##### Excerpt
"It is that feeling that you've done this to me, so I'll do this to you, then you'll do this to me, and then I'll do this to you. And what happens in that is: It just gets bigger and bigger, and bigger. And no one ever wins. There is no triumph that ever comes from any of that."
A child does something wrong, so the parent punishes, hoping to teach a lesson. Intentions are good but the lesson learned is not. Punishment tends to lead to one of two outcomes, compliance or rebellion.
If you rely heavily on punishment, you may believe that punishment has worked with your compliant child. Outwardly he or she may be well-behaved. But children that are frequently punished are likely to create an inner world filled with self criticism, doubt and fear. Scaring your child into submission may appear to be beneficial, but it comes at a great cost to your child's sense of self, wellbeing, and the relationship you have with him.
Or perhaps you keep upping the ante and are dumfounded that punishment does not make a dent. Rebellious children won't shut down. Punishment leads many kids to feel angry so they act out even more. So the cycle goes. The parent yells and the child yells louder. The parent uses physical force and the child hits the parent back. Back and forth the swirl of pain gets larger and larger until eventually the entire relationship lacks love, trust, and respect.
##########
##### Data to examine
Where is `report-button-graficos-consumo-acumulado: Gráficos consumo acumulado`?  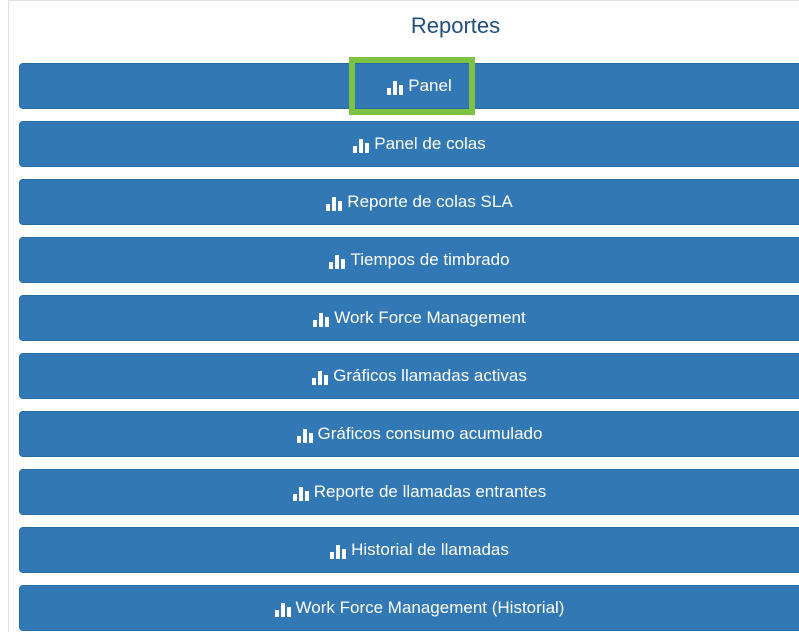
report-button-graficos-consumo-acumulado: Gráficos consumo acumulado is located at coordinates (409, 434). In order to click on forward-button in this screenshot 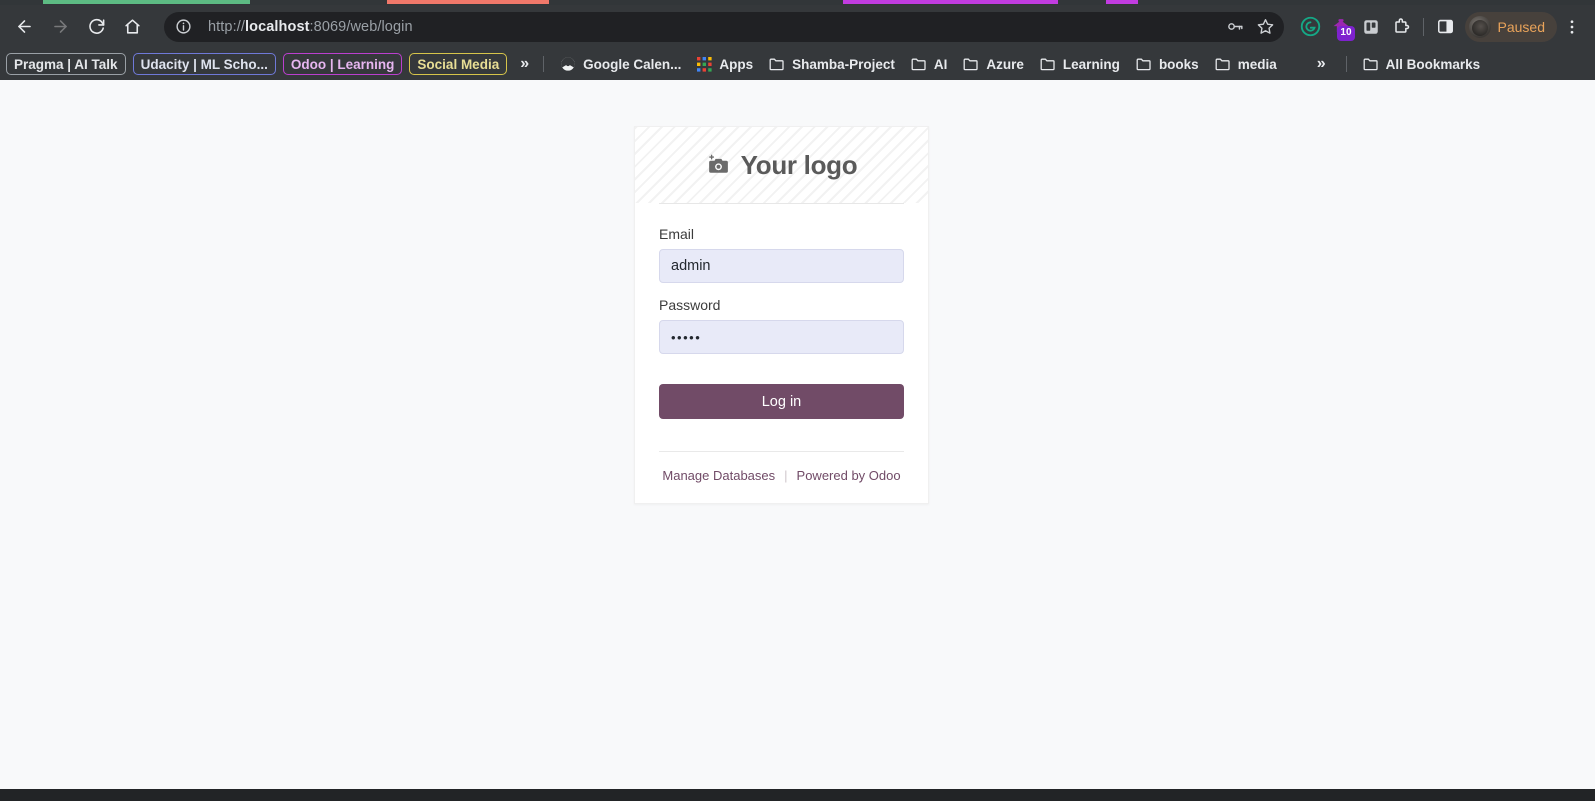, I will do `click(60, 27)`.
##########
##### Data to examine
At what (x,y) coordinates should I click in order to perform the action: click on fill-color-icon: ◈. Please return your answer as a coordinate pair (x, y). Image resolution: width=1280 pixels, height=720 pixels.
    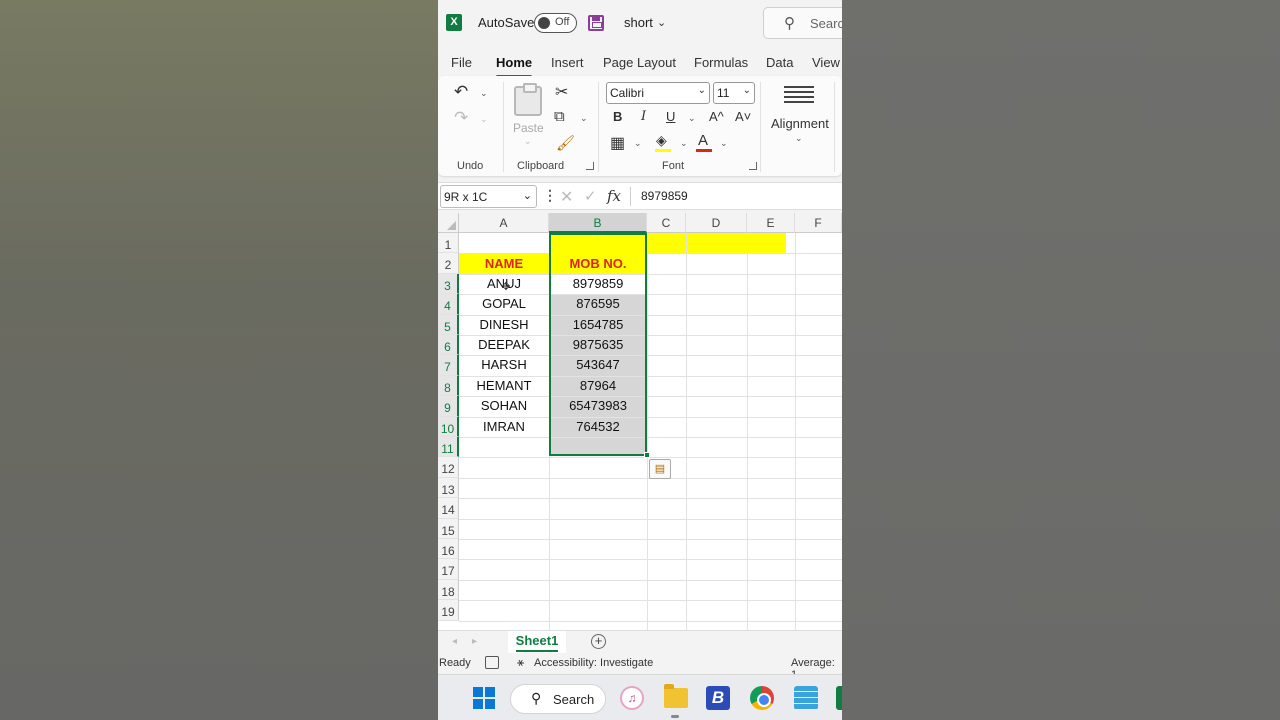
##########
* What is needed
Copy the passage on punishment, starting at the words "Or perhaps you" and ending after "trust, and respect.", and change "swirl of pain" to "spiral of hurt". The material has no connection to the passage on punishment.

* Task output
Or perhaps you keep upping the ante and are dumfounded that punishment does not make a dent. Rebellious children won't shut down. Punishment leads many kids to feel angry so they act out even more. So the cycle goes. The parent yells and the child yells louder. The parent uses physical force and the child hits the parent back. Back and forth the spiral of hurt gets larger and larger until eventually the entire relationship lacks love, trust, and respect.